Segment Start: THE DATA
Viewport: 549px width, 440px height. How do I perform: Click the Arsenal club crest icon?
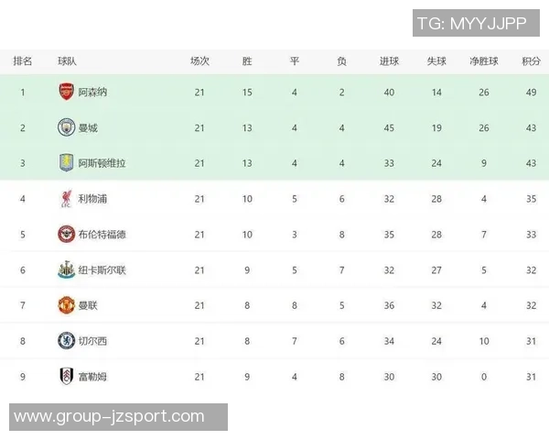pos(66,92)
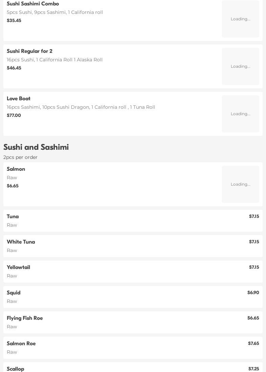The height and width of the screenshot is (372, 266).
Task: Choose the Scallop menu item
Action: (16, 369)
Segment End: THE DATA
## WHAT IS EXPECTED
The lines above must be transcribed exactly, with every picture left out.

## ANSWER TO THE PROBLEM
Viewport: 549px width, 440px height. How do I perform: Click the Arsenal club crest icon?
pos(66,92)
The height and width of the screenshot is (372, 266).
Task: Choose the Scallop menu item
Action: (16, 369)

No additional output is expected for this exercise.